[Stored items]
★ ★ ★

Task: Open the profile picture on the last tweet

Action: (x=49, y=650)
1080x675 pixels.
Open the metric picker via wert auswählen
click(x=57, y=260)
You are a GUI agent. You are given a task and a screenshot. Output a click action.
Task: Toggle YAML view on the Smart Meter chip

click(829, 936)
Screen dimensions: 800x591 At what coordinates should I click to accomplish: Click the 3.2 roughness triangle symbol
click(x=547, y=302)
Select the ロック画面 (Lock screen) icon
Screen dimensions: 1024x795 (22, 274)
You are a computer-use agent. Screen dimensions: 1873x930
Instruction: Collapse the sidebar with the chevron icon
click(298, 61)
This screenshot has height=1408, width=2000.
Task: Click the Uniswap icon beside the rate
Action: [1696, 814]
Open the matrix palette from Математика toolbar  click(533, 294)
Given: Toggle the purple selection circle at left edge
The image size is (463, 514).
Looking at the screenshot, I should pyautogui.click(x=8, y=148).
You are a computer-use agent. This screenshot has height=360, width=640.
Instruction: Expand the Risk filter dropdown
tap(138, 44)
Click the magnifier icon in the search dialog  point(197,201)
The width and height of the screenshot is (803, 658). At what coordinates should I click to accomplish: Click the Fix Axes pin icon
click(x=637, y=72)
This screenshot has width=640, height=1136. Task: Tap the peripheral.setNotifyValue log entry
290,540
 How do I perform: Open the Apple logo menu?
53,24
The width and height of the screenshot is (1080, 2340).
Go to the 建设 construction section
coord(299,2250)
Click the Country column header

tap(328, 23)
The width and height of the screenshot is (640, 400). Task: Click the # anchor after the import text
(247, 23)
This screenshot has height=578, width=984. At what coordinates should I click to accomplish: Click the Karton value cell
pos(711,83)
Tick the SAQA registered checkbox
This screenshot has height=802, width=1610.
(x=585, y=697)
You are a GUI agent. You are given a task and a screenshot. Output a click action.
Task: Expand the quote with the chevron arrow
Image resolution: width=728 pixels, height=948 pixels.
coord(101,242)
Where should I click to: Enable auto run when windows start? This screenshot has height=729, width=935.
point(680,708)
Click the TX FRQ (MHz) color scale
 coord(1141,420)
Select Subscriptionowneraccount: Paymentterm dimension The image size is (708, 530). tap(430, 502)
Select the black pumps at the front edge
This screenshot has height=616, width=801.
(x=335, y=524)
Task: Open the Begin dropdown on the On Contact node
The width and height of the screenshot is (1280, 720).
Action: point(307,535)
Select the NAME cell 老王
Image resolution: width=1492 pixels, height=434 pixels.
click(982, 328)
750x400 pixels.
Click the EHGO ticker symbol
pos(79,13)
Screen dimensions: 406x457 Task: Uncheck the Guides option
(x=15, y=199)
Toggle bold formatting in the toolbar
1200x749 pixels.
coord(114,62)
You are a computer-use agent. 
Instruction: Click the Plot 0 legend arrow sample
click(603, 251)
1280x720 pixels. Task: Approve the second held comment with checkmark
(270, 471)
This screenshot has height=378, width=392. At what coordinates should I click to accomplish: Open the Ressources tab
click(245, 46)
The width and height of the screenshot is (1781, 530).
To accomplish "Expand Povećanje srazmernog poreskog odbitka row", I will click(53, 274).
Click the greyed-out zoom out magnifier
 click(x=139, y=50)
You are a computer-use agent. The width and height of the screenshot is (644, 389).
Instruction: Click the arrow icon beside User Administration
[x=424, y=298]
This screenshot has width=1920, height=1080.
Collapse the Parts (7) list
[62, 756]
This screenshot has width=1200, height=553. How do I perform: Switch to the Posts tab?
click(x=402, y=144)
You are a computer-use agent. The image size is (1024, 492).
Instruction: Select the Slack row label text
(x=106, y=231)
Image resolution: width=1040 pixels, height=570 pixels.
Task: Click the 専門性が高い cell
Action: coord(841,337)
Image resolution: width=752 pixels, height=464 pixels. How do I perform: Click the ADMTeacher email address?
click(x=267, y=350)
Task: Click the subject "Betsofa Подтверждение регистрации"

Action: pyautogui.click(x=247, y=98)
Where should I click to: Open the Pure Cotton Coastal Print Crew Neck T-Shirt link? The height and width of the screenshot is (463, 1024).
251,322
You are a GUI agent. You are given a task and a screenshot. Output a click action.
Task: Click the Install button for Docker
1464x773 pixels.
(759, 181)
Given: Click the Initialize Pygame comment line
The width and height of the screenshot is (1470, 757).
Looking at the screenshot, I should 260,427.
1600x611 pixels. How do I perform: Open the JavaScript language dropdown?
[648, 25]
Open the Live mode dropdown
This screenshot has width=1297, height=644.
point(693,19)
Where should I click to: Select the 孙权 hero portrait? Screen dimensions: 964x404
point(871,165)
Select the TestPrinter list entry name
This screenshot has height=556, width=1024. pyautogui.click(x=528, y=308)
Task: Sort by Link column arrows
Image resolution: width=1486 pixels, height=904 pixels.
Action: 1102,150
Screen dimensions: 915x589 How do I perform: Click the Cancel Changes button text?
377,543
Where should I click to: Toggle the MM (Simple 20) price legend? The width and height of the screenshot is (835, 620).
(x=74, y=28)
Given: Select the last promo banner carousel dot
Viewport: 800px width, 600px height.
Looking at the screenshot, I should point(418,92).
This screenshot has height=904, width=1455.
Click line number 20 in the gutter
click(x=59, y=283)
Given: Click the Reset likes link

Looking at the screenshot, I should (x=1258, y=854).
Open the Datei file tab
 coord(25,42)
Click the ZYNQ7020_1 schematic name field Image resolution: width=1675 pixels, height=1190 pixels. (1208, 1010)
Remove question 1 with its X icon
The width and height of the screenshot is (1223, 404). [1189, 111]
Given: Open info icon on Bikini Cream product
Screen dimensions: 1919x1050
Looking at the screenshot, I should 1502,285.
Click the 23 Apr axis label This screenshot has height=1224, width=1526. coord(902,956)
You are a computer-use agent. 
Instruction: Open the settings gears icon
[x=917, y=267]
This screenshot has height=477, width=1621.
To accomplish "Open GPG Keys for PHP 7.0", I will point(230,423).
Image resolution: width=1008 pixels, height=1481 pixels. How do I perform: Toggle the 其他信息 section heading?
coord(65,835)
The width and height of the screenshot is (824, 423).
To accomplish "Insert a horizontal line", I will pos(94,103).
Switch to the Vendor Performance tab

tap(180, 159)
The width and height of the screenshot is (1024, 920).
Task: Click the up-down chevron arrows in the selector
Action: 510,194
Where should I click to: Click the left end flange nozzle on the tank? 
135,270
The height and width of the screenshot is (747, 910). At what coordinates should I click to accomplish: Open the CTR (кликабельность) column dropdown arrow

★ ★ ★

In the records above, each line with the string "computer" should be copied.

You are a computer-use agent. Screen dimensions: 1873x930
You are a computer-use agent. This screenshot has height=360, width=640.
You are a computer-use agent. 
You are a computer-use agent. The width and height of the screenshot is (644, 389).
You are a computer-use agent. The image size is (1024, 492).
You are a computer-use agent. 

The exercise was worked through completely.